Grounding shield of 4-20mA signal adds noise?

VFDs are notorious for injecting noise since they use 'chopper' transistors to switch an inductive load (the motor), you have significant L* di/dt which means potential for lots of voltage spike. If you temporarily disconnect the VFD grounds, does the problem go away?

I normally build my panels with 3 separate GNDs: analog ground, digital ground and VFD ground. They are completely separate buses, except each one has one and only one wire connecting the respective ground bus to earth. This prevents any current flow between grounds but places each ground at earth potential.
 
I just got back from a three week trip and had asked our electrician to install a ground rod in the floor next to the panel while I was away. It made a world of difference with the noise issues. The 4-20mA shield is tied to ground now and the fluctuations are minimal.

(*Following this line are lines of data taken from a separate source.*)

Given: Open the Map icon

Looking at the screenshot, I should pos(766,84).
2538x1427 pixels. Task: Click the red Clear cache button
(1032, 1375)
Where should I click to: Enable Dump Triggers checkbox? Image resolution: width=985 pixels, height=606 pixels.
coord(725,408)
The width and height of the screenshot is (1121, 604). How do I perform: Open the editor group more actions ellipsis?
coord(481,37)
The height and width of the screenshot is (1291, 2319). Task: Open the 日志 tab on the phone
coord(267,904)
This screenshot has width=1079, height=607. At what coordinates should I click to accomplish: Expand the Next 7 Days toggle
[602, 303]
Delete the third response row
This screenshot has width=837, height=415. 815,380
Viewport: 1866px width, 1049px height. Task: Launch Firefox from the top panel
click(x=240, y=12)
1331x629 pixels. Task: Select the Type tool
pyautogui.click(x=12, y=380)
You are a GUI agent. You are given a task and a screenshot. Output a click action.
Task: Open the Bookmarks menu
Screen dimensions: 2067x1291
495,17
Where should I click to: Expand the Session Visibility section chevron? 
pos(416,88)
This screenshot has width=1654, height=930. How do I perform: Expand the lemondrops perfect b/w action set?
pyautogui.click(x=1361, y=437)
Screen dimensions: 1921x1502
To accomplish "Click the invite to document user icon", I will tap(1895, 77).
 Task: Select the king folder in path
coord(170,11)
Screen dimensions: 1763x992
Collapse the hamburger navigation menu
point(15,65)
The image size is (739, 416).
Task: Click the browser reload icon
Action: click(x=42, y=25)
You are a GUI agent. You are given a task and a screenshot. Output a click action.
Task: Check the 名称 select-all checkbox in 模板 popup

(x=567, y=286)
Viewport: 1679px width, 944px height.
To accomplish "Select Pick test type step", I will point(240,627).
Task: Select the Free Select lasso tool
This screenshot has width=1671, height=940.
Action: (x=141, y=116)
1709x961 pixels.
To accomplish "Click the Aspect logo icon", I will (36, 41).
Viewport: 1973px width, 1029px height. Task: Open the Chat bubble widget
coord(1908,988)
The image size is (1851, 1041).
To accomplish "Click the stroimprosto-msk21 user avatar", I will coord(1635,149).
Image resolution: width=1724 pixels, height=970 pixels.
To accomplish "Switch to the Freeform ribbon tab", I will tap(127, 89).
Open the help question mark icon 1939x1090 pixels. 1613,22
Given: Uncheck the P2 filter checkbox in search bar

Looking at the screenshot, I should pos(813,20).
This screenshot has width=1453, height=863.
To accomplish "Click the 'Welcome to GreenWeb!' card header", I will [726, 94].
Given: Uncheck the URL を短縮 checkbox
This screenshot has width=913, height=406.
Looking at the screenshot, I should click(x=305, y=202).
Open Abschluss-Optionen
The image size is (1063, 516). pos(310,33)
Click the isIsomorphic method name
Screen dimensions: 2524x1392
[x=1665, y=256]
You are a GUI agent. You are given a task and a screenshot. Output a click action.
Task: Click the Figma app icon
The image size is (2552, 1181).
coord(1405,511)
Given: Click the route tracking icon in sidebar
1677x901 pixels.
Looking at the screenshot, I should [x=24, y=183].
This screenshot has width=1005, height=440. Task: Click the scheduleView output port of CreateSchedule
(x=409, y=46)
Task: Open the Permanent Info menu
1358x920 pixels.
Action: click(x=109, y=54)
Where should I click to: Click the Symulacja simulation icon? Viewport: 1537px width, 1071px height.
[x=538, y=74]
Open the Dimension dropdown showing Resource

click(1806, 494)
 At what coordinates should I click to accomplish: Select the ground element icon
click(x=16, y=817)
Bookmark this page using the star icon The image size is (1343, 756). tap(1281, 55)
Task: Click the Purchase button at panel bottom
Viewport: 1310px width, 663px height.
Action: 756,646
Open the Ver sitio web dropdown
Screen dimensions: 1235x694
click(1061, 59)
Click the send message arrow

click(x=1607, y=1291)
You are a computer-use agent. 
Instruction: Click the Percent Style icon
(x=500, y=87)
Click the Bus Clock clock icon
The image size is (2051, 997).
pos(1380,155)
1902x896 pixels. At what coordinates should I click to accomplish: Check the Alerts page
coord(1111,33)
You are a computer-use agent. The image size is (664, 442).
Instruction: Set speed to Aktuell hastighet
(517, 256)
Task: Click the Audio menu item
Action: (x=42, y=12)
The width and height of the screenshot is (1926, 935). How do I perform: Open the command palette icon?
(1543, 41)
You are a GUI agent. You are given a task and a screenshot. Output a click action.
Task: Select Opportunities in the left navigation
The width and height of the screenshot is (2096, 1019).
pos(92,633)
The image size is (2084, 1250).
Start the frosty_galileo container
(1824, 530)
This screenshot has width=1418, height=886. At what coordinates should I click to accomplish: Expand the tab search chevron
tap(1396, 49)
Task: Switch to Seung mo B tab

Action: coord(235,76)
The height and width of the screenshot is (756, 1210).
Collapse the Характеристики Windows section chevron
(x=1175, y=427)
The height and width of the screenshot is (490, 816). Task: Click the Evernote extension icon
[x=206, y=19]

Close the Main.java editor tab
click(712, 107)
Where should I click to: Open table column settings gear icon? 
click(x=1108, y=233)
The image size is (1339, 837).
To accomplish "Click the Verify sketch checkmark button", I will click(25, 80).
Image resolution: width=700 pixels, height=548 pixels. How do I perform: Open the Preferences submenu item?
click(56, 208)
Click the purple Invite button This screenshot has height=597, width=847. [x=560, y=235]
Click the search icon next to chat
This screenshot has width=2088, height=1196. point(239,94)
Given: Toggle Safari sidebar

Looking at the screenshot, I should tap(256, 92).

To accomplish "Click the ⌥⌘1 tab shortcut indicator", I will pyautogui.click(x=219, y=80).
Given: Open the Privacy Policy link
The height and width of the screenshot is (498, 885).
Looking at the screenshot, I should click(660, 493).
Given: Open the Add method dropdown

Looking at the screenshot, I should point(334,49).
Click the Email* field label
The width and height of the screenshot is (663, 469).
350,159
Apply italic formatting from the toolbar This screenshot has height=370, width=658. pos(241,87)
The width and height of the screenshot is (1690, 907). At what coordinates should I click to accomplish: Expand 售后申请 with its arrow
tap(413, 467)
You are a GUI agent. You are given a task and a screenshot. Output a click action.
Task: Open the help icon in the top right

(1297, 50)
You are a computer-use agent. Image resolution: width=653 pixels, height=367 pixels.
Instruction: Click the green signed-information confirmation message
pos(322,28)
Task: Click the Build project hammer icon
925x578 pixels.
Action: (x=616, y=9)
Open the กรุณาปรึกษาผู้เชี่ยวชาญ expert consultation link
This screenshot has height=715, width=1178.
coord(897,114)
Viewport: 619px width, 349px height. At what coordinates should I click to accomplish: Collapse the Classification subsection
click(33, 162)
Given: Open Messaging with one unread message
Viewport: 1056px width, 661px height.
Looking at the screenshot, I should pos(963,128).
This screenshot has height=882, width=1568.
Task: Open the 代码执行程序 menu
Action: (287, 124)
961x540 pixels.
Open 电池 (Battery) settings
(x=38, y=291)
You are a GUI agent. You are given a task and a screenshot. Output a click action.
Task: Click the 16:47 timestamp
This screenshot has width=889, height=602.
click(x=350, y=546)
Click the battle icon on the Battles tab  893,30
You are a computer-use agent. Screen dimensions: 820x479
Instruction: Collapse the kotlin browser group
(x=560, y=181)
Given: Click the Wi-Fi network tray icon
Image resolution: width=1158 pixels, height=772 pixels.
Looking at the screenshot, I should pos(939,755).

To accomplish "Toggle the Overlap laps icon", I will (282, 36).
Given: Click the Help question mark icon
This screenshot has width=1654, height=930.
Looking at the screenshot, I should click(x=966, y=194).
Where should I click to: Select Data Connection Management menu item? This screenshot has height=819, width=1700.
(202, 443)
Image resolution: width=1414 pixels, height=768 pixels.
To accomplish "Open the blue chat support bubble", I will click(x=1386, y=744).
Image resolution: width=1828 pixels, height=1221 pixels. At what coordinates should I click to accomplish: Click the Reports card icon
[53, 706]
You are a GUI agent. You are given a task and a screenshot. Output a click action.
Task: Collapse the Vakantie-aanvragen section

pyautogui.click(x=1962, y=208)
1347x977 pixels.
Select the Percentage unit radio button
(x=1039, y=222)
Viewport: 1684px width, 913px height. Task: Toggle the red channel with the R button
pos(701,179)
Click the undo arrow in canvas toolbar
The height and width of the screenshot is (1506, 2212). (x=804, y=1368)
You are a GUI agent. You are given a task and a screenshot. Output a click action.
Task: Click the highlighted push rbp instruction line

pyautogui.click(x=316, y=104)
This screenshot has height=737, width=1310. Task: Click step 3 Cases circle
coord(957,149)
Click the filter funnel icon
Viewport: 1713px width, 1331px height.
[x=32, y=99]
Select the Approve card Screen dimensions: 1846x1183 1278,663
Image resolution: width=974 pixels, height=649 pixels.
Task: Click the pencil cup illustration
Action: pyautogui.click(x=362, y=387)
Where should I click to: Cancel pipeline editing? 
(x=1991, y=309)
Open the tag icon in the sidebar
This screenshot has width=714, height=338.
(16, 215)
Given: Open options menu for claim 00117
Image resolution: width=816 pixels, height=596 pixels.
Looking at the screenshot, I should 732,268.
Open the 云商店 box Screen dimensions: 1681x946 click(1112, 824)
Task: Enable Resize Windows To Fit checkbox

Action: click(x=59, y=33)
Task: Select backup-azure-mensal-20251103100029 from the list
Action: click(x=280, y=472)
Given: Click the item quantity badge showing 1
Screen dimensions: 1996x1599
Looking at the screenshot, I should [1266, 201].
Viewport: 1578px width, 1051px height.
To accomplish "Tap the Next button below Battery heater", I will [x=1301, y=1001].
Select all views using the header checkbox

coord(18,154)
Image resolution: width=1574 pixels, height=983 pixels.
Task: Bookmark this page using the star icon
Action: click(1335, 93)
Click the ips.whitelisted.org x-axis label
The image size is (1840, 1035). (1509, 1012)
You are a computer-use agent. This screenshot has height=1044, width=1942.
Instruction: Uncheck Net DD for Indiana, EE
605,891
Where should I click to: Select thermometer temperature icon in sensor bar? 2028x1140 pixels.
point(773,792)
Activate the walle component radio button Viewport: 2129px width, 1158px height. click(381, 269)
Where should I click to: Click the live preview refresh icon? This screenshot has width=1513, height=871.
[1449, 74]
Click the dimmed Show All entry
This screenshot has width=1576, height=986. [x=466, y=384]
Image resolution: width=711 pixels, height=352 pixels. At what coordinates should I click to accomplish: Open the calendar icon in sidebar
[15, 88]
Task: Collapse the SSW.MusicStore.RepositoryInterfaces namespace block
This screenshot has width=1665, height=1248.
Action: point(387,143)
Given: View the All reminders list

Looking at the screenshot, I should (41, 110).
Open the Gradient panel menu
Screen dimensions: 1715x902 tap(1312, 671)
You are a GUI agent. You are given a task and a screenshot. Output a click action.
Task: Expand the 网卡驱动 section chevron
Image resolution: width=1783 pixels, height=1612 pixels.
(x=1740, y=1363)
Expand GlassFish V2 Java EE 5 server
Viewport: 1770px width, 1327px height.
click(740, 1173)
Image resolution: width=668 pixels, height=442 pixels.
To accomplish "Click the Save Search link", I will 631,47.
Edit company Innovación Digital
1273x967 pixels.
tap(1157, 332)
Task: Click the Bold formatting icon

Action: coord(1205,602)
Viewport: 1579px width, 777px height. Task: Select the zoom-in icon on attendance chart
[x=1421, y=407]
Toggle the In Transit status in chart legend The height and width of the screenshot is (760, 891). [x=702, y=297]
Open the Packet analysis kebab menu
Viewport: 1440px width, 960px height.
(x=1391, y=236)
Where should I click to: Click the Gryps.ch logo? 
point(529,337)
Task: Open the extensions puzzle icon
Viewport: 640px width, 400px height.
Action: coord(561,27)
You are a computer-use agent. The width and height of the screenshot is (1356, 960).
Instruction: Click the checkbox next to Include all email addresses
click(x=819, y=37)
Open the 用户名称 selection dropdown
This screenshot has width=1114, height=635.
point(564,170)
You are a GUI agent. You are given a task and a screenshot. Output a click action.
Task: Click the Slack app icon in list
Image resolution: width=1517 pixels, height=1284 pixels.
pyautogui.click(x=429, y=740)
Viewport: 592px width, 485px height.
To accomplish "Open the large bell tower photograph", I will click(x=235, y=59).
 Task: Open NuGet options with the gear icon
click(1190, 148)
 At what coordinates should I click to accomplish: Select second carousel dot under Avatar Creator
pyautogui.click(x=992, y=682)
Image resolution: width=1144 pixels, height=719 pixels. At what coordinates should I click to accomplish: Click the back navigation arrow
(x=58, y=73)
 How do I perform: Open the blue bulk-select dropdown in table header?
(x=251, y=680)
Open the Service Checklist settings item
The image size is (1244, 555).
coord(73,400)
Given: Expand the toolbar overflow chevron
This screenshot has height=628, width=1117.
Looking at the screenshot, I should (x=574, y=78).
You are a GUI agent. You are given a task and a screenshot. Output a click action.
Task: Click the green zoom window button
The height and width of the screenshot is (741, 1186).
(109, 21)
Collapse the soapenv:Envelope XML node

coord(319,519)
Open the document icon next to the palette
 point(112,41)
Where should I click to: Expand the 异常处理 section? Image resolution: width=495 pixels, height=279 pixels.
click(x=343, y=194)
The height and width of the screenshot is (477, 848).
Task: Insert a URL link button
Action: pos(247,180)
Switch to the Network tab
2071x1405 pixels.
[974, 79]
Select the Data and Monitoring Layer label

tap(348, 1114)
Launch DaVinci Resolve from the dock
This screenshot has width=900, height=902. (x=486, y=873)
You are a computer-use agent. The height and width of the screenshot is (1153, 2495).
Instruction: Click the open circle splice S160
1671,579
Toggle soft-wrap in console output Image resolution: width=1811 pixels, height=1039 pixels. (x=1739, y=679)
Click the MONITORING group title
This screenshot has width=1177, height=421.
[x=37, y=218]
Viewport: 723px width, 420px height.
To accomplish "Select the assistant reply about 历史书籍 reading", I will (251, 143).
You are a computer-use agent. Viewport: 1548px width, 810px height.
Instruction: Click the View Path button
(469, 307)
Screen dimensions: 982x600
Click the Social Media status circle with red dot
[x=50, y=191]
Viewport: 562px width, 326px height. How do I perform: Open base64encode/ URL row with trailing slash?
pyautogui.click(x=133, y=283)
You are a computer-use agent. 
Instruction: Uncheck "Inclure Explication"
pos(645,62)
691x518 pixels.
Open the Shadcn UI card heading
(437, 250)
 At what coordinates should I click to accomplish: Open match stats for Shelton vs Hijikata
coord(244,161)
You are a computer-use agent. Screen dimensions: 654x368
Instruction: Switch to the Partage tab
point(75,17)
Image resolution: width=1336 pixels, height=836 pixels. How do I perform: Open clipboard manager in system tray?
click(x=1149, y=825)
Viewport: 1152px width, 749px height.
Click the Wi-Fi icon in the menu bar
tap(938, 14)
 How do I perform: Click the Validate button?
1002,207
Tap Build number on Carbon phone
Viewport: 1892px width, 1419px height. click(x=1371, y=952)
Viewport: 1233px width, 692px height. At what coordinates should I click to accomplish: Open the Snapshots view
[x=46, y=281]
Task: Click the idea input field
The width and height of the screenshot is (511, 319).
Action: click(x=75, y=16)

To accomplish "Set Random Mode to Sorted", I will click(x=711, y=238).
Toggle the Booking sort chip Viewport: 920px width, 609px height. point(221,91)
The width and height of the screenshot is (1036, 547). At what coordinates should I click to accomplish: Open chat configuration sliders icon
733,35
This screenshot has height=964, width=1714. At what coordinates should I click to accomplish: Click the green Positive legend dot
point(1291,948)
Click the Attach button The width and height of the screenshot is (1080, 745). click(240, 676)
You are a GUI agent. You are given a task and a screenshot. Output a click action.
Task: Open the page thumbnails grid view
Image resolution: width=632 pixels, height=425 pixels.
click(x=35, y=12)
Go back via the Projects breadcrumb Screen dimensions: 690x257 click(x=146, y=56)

However, one issue that remains is that the VFDs seem to add a slight offset to the analog signal. I hesitate to call it noise because it's very stable and predictable. The magnitude is proportional to the number of drives running, topping off at about 200 counts with all motors on (~0.125 mA). I could compensate for it in my program but I'd really like to know what's causing it. Has anyone experienced this?
 
I have seen this with analog signals on a PLC-5. The cause was noise. It was affecting the average. I was seeing upwards of 50v spikes, tiny ones on the scopemeter, coordinated with one VFD running. We had not terminated it's shield at the VFD end, it was ready to be landed. Getting rid of the noise got rid of the 0.1 or so volt offset I was seeing and allowed the machine to cycle properly.
 
Just use ungrounded, and unshielded twisted wire, 3-twists per inch, and all your noise problems go away...guaranteed (*).
I worked for a company who actually studied this, and made it their corporate standard, back-in-the-day.
 
Shielding is to reduce noise issues, if shielding makes it worse, why would you use shield?

On another note. We run grounding on all piping etc. Zero noise problems.

Analog (4-20mA) cables don't need shields as You and "jdbrand" #19 told. Wires are twisted and it is enough.

Your "anather note" is good way kill noise sourses as compensation currents.

Another anotehr note is correctly motor cabling from VFD.
Use Symmetric cable. Connect shield (and/or 3 symmetric PE-wires) only in motor and VFD's "PE", not anywhere else metal construction inside the cubicles etc. Symmetric cable "sucks" harmonics to VFD's DC-circuit.
 
I agree with Seppoalanen the VFD cable should be grounded at the motor end and at the VFD itself, nowhere else in the panel. You stated earlier that the cable was grounded in some terminals in the panel - this is the first thing I would be changing
 
I've run into this sort of problem too.

The grounds coming back from motors controlled through a VFD were tied to the same self-grounding ground terminals as everything else.

The fix was to run each motor ground directly back to its corresponding VFD and then each VFD was directly grounded to the one main cabinet ground.

In the case were a VFD powers more than one motor, run individual motor grounds back to isolated ground terminals which are jumpered together, then run a single wire from that set of terminals back to the VFD and then a single ground wire from the VFD to the main cabinet ground.
 
Yeah. I did not even think about anyone could do it any other way :). We run all motor cabling (that has VFD) from VFD to Motor straight up.